-- Provided material --
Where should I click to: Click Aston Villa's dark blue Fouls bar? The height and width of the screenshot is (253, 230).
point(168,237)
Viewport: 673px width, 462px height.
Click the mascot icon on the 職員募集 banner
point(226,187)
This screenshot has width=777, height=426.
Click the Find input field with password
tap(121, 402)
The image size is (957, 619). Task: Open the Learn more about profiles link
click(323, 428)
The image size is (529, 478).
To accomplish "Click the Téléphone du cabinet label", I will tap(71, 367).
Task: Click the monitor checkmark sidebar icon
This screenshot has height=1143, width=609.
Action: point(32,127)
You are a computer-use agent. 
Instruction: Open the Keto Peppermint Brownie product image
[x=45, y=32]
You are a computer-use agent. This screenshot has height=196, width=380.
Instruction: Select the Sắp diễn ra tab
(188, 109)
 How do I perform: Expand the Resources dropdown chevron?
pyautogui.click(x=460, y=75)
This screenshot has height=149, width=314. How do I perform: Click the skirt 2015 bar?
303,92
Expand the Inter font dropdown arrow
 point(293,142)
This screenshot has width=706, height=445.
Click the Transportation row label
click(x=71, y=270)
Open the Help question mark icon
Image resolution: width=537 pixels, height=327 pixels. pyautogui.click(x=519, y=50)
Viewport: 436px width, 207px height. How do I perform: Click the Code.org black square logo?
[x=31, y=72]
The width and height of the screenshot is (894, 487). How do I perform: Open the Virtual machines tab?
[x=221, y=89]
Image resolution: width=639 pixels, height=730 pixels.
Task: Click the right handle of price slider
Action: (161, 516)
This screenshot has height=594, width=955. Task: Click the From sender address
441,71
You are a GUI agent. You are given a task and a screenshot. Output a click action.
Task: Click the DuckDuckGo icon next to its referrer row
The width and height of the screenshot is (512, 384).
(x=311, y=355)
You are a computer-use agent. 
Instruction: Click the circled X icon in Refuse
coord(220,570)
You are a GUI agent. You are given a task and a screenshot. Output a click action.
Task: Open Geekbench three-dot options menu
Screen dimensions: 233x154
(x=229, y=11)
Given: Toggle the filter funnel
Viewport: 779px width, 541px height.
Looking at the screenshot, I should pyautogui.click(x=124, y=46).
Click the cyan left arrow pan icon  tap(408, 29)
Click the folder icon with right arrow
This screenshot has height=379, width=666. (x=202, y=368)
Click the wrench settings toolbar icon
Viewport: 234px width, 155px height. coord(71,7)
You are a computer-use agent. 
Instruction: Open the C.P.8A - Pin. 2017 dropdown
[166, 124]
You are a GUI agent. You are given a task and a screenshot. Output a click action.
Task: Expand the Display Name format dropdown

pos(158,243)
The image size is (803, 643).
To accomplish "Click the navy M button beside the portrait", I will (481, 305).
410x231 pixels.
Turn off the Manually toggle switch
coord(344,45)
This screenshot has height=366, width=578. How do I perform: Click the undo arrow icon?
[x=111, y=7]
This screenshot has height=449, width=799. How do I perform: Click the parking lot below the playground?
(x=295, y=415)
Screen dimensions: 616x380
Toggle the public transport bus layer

-- Exercise instructions --
Give all of the entries again, word for word.

-- Written answer --
Where should I click to: Click Aston Villa's dark blue Fouls bar? The height and width of the screenshot is (253, 230).
point(168,237)
Viewport: 673px width, 462px height.
Click the mascot icon on the 職員募集 banner
point(226,187)
This screenshot has width=777, height=426.
Click the Find input field with password
tap(121, 402)
The image size is (957, 619). Task: Open the Learn more about profiles link
click(323, 428)
The image size is (529, 478).
To accomplish "Click the Téléphone du cabinet label", I will tap(71, 367).
Task: Click the monitor checkmark sidebar icon
This screenshot has height=1143, width=609.
Action: point(32,127)
You are a computer-use agent. 
Instruction: Open the Keto Peppermint Brownie product image
[x=45, y=32]
You are a computer-use agent. This screenshot has height=196, width=380.
Instruction: Select the Sắp diễn ra tab
(188, 109)
 How do I perform: Expand the Resources dropdown chevron?
pyautogui.click(x=460, y=75)
This screenshot has height=149, width=314. How do I perform: Click the skirt 2015 bar?
303,92
Expand the Inter font dropdown arrow
 point(293,142)
This screenshot has width=706, height=445.
Click the Transportation row label
click(x=71, y=270)
Open the Help question mark icon
Image resolution: width=537 pixels, height=327 pixels. pyautogui.click(x=519, y=50)
Viewport: 436px width, 207px height. How do I perform: Click the Code.org black square logo?
[x=31, y=72]
The width and height of the screenshot is (894, 487). How do I perform: Open the Virtual machines tab?
[x=221, y=89]
Image resolution: width=639 pixels, height=730 pixels.
Task: Click the right handle of price slider
Action: (161, 516)
This screenshot has height=594, width=955. Task: Click the From sender address
441,71
You are a GUI agent. You are given a task and a screenshot. Output a click action.
Task: Click the DuckDuckGo icon next to its referrer row
The width and height of the screenshot is (512, 384).
(x=311, y=355)
You are a computer-use agent. 
Instruction: Click the circled X icon in Refuse
coord(220,570)
You are a GUI agent. You are given a task and a screenshot. Output a click action.
Task: Open Geekbench three-dot options menu
Screen dimensions: 233x154
(x=229, y=11)
Given: Toggle the filter funnel
Viewport: 779px width, 541px height.
Looking at the screenshot, I should pyautogui.click(x=124, y=46).
Click the cyan left arrow pan icon  tap(408, 29)
Click the folder icon with right arrow
This screenshot has height=379, width=666. (x=202, y=368)
Click the wrench settings toolbar icon
Viewport: 234px width, 155px height. coord(71,7)
You are a computer-use agent. 
Instruction: Open the C.P.8A - Pin. 2017 dropdown
[166, 124]
You are a GUI agent. You are given a task and a screenshot. Output a click action.
Task: Expand the Display Name format dropdown

pos(158,243)
The image size is (803, 643).
To accomplish "Click the navy M button beside the portrait", I will (481, 305).
410x231 pixels.
Turn off the Manually toggle switch
coord(344,45)
This screenshot has height=366, width=578. How do I perform: Click the undo arrow icon?
[x=111, y=7]
This screenshot has height=449, width=799. How do I perform: Click the parking lot below the playground?
(x=295, y=415)
Screen dimensions: 616x380
Toggle the public transport bus layer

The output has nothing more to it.